Even before the Speaker had certified the contempt, this letter arrived from Deputy Attorney General James Cole informing him that “the Department has determined that the Attorney General’s response to the subpoena issued by the Committee on Oversight and Government Reform does not constitute a crime, and therefore the Department will not bring the congressional contempt citation before a grand jury or take any other action to prosecute the Attorney General.”
It should be noted that the statute, 2 U.S.C. § 194, assigns a duty to the United States Attorney, not to the “Department.” It is interesting that the letter comes from the Deputy Attorney General, not from the United States Attorney for District of Columbia, who is the official charged with the responsibility for presenting the congressional contempt case to the grand jury.
Presumably the Department would point to the fact that Attorney General Mukasey sent a similar letter in the case of the congressional contempt certifications for Josh Bolten and Harriet Miers.
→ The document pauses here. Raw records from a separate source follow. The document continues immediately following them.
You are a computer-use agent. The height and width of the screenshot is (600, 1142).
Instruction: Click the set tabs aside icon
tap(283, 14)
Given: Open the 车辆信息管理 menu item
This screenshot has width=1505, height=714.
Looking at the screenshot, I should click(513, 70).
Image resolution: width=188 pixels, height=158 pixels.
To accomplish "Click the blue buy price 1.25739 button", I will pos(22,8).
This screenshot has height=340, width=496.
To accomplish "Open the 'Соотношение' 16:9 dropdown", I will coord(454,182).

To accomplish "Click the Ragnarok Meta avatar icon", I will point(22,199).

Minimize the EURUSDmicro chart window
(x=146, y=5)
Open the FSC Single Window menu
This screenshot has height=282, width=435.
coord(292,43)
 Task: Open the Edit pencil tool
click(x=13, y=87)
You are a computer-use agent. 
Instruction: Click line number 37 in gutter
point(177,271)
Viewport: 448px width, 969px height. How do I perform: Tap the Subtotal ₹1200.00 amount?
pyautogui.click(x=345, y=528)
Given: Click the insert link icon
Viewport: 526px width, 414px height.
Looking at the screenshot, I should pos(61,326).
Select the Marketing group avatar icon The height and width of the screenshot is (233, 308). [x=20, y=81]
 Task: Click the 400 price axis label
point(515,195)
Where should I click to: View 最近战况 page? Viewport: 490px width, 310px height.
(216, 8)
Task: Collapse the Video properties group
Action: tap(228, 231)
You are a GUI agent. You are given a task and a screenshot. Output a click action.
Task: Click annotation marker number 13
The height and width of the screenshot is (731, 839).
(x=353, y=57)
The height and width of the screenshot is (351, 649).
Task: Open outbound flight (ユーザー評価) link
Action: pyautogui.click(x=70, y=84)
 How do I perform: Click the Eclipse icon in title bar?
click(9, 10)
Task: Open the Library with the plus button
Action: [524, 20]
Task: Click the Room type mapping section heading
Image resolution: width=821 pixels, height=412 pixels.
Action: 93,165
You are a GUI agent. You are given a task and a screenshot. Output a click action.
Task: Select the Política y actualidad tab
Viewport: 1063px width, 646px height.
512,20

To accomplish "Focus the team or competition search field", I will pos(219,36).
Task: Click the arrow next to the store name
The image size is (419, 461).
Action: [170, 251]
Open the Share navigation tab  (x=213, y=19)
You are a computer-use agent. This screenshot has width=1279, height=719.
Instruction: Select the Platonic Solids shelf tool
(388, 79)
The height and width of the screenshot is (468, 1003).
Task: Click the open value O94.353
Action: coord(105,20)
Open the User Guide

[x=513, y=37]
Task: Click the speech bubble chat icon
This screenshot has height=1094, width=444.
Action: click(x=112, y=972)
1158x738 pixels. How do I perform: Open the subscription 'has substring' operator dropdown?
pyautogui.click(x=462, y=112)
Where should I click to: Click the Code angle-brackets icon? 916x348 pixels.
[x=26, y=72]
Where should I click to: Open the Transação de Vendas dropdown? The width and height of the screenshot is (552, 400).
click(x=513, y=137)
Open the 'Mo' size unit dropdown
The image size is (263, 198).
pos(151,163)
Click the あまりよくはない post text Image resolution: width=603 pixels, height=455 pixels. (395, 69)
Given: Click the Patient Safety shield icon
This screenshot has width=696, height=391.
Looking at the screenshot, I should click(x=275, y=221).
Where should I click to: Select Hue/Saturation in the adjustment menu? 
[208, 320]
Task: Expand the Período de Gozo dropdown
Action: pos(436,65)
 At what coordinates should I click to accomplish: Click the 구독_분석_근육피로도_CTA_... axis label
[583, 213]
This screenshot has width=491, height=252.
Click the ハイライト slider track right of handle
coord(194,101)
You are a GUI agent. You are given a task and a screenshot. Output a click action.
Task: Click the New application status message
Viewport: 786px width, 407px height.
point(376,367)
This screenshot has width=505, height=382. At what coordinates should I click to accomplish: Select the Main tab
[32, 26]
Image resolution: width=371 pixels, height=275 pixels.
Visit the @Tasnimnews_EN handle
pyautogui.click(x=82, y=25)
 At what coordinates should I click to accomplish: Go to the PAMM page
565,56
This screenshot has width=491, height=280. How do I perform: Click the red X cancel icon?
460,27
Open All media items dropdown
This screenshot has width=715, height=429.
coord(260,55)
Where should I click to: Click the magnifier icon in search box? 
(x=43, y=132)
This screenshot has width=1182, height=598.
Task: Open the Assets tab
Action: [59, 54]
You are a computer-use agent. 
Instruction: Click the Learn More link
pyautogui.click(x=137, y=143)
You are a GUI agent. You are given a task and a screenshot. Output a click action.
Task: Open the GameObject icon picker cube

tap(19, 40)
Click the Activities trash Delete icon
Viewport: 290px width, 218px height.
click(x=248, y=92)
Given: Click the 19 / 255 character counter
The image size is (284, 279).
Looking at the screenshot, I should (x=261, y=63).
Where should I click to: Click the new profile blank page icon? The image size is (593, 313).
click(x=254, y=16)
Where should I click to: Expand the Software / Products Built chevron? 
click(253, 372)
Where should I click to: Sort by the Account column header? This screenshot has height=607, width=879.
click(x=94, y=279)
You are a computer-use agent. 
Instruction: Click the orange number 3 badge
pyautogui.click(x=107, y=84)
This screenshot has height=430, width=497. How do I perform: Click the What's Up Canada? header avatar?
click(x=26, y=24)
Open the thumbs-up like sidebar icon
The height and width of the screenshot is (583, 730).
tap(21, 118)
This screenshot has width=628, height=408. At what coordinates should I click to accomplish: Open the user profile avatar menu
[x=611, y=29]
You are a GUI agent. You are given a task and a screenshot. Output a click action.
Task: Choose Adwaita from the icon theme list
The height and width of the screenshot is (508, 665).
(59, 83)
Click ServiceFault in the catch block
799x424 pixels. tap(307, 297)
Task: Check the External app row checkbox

But the fact that something was done before doesn’t make it right, and I cannot understand why the Attorney General (or the Deputy Attorney General), rather than the U.S. Attorney, would be responsible for making the decision that the statute clearly assigns to the latter.
Presumably, in this case the letter did not come from Attorney General Holder because it would look like a conflict of interest for Holder to declare that he would not prosecute himself. But this doesn’t look much better.
Update: here is Senator Grassley’s letter to U.S. Attorney Machen questioning whether he has made an independent determination regarding the scope of the executive privilege claim and whether the case should be submitted to the grand jury.
Why do you keep writing about things that you know very little about and that no one cares to hear your viewpoint?
The answers are (1) I know a good deal about (most of) the things I write on and (2) hope springs eternal.